Il direttore sanitario del Covid 1 Hospital–Spallanzani
in foto: Il direttore sanitario del Covid 1 Hospital–Spallanzani

"C'è un problema di carenza dei farmaci, facciamo appello alle aziende affinché ci diano una mano". A parlare è Francesco Vaia, direttore dell'Istituto di Malattie Infettive Lazzaro Spallanzani di Roma. I contagi stanno aumentando a Roma e nel Lazio, gli ospedali e la Regione Lazio si stanno attrezzando per far fronte all'emergenza, ma i farmaci stanno finendo: per questo gli ospedali chiedono una collaborazione alle aziende farmaceutiche per non restare a secco durante un periodo così delicato, in cui il picco di contagi è atteso tra qualche giorno. "La situazione è abbastanza sotto controllo perché abbiamo fatto sì che la nostra farmacia fosse in collegamento con la rete regionale e altre farmacie, ma il problema c'è, è corretto dire che c'è – continua Vaia ai microfoni di SkyTg24 – Abbiamo fatto un appello e parlato con le aziende farmaceutiche per chiedergli di venire incontro alle esigenze dei pazienti perché abbiamo bisogno soprattutto che i farmaci sperimentali vengano approvvigionati". Tra questi ci sono quelli anti-artrite, per i quali sono stati arruolati "una decina di pazienti, ma per i primi risultati dobbiamo attendere ancora qualche altro giorno, speriamo tutti siano positivi".
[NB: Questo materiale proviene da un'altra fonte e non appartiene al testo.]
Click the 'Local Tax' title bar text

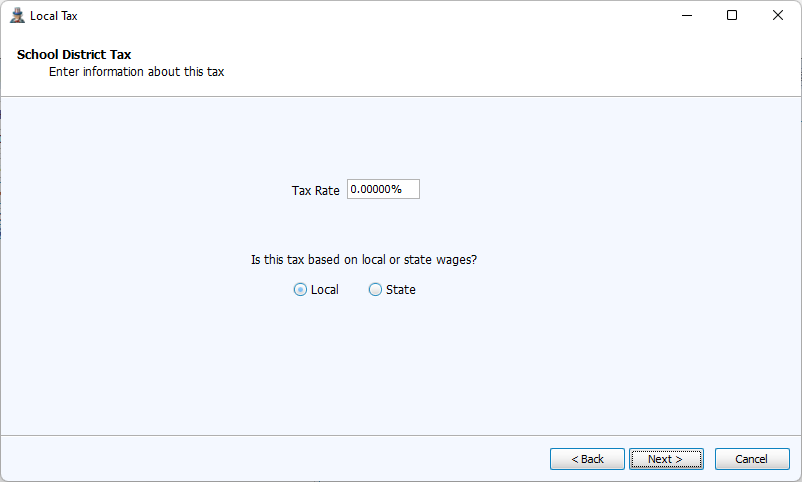click(54, 16)
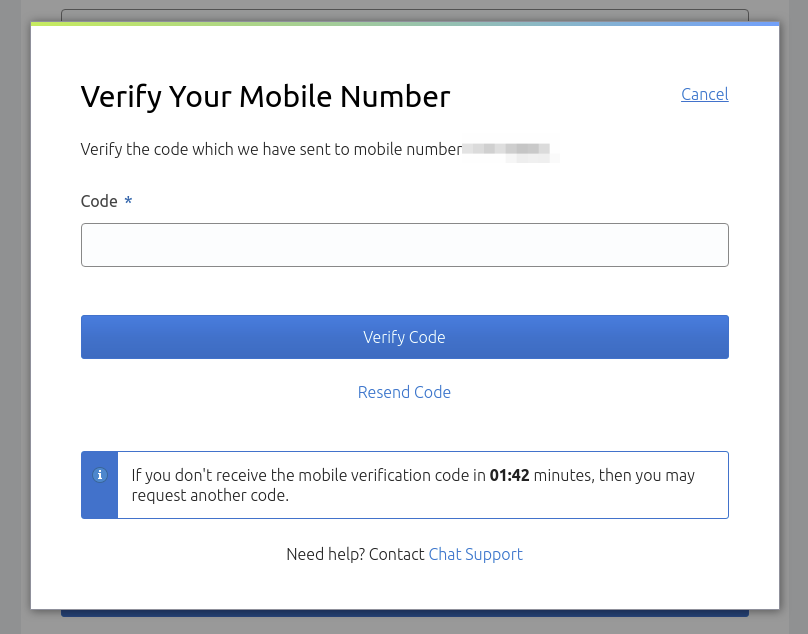The image size is (808, 634).
Task: Select the Code field to type the code
Action: (x=404, y=244)
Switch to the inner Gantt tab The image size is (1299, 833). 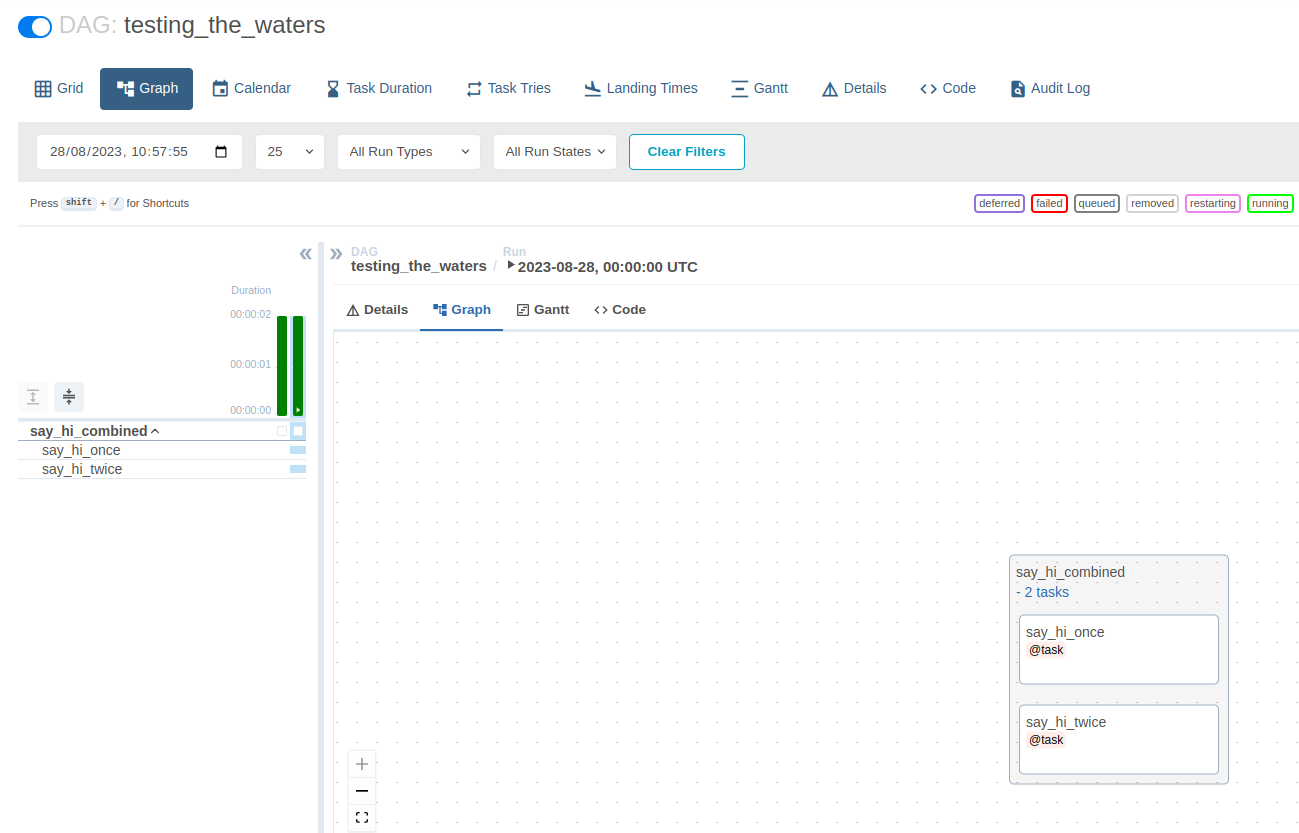pos(543,310)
Coronavirus, Vaia: "Cittadini devono rimanere a casa"

Il picco del contagio nel Lazio non è ancora arrivato, ma è previsto tra qualche giorno. Gli ospedali si stanno attrezzando per aumentare i posti nei reparti non solo di terapia intensiva, ma anche in quelli di degenza ordinaria per far fronte all'aumento dei casi di coronavirus. Hanno però bisogno di un ulteriore aiuto da parte dei cittadini. "Abbiamo un aumento contenuto dei casi, ma i cittadini devono darci una mano rimanendo a casa, perché se non c'è una grande alleanza con i cittadini ciò non basta", ha dichiarato Vaia.